Thursday, January 20, 2011

Mindless Eating... and the solutions to avoid it!

Today's tips are brought to you via "Today's Dietician Magazine"

  • Today the average person makes nearly 250 food decisions each day. Wow! and most of these decisions happen without thinking! 
  • Research shows that people eat an average of 2.2 more candies each day when they are visible, compared to when they are not. Solution? Don't leave candy out on your desk, dining room table, or anywhere near them! If you don't think 2.2 extra pieces of candy is a lot, you should do the math (2.2 x ~50 calories = ~100 extra calories per day, times 365 days = 36,500 extra calories a year, which is 10 pounds.......)
  • Be careful when you purchase 100-calorie packs. While the idea may be a good one (portion control) they tend to backfire for about 30% of the population, according to research. The idea of portioning out your food is a great way to make a healthier environment, but you're still going to be better off eating 100 calories of a fruit, vegetable, or low fat dairy product than you will eating a 100-calorie pack of cookies. Also, it's cheaper just to do the portioning yourself!
  • Have you ever noticed that the foods with the most marketing tend to be the ones that the worst for us? If you have the ability to do so, fast forward through your commercials, or just leave the room when they are on.
  • Believe it or not, food is cheaper these days, and according to the article it only takes up about 6% of our income (this is an average). I think a lot of us get caught in the traps at stores where we see a "good deal" and then we must buy it, even if we hadn't planned on doing so.Can you say "mindless shopping"! Remind yourself that unhealthy food is typically cheap food, so stay away, unless you really must have it....

Wednesday, January 5, 2011

Bride to Be Tip: How to dine out smarter and guilt-free

Food is a part of our social interaction. You can stick to your diet all you want- but when you get an invite to have dinner out with friends, or out to a special date night with your sweetie, you should be able to accept and not freak out about what the scale might say the next day. Here are some tips to help you dine out smarter and guilt-free.

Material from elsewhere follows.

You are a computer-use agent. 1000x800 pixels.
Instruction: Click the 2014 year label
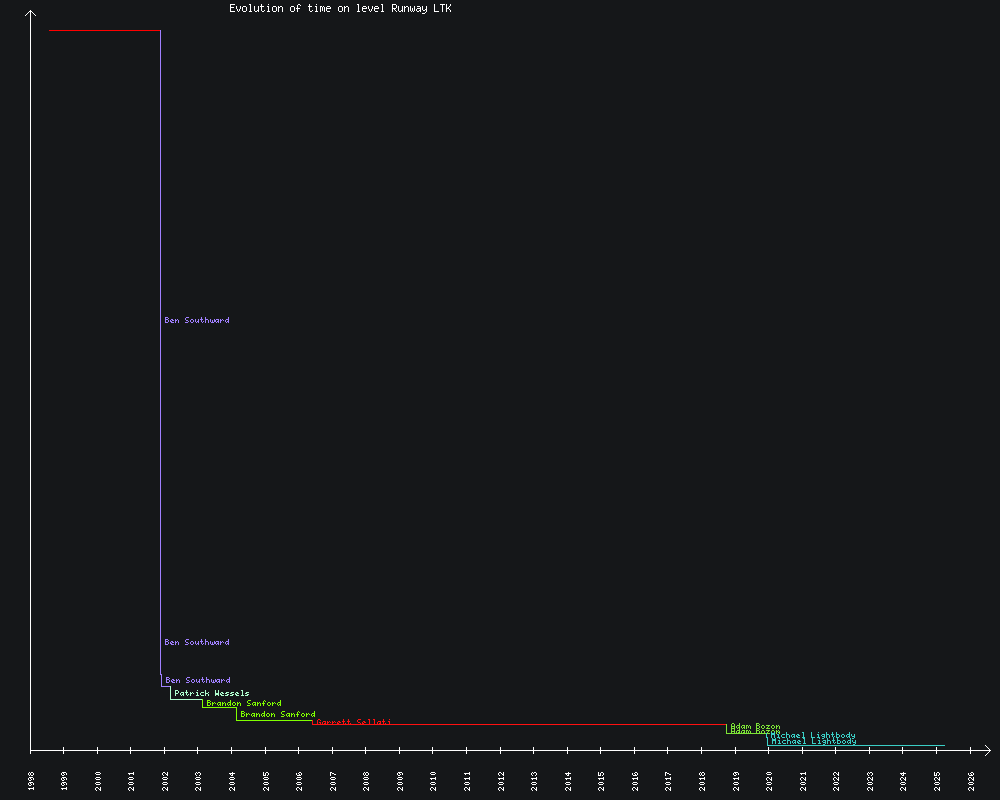point(568,780)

  1. Prepare before you go. If possible check out the restaurant menu online (if possible) and choose what you will eat ahead of time. 
  2. Don't skip breakfast and/or lunch. You don't want to be ravenously starving and dive head first into the bread basket. If you are really hungry, eat a small snack before you leave the house (example: small handful of almonds, a few baby carrots, or a small box of raisins). 
  3. Ask how the food is seasoned or prepared. Fish may sound like a healthy idea on the menu, (and it usually is) but if it is blackened- then it's got a layer of grease and salt getting in the way and you are losing the benefits of eating fish in the first place. 
  4. Splurge if you must. But pick only 1 item to splurge on. If you really want a glass of wine- got for it. Or if you really want cake for dessert- have it. Just don't have the alcohol, and the bread basket, and the fries, and the cake, and.... (get the point?)
  5. Eat half of your meal. Portion sizes are HUGE these days! Split the meal with someone, or eat half and have the other half boxed up. If you have trouble leaving food on the plate, ask the server the bring the box out with the meal and box up half right away. Then you won't be tempted to overindulge.
  6. Eat Consciously and Intuitively. Stop eating when you are 80% full. If you overdo it, because "it just tastes SO good!" Box the rest up and you can always eat it later and it will still taste great.
Look for these key words when choosing off the menu:
  • steamed
  • broiled
  • baked
  • grilled
  • poached 
  • roasted
Stay away from menu items that are:
  • fried
  • crispy
  • au gratin
  • blackened

You have your resolutions... now what?

Maintain your 2011 fitness and weight loss resolutions

We all set out with the best intentions when making our resolutions for the new year. Hopefully, you are staying on track with your physical fitness goals. If you have strayed from staying the course, don't beat yourself up. Changing bad habits and adopting a new a healthier lifestyle won't happen overnight. Be patient with yourself and keep your focus and set your goals for what you can achieve today.
Here are 5 inspirational tips to keep your 2011 New Year's Resolution of keeping in shape on track.
pilates trx workout1. Think about how much better you'll feel after your workout. Getting started or motivating yourself to start is the hardest part. After working out, endorphins kick in which help elevate our mood, relieve stress, and keep us coming back for more.
2. Tell yourself you only have to do 15 minutes. By the time you have finished those first few minutes, you'll feel re-inspired to keep going. Our bodies like to move, and after you warm-up you will realize how good it feels and continue for 15 more minutes, or even a full hour!
3. Schedule to workout with a friend. Inspire each other to keep the appointment. No one likes to cancel on a set social event. Find a friend who has similiar workout goals and make sure you both hold each other to it.
4. Invest in some new music. Listening to an upbeat song will help get your body, and your mind, moving. Put on earphones and go for a walk. While listening to your favorite new song or playlist you may find yourself picking up the pace or even going for a refreshing jog.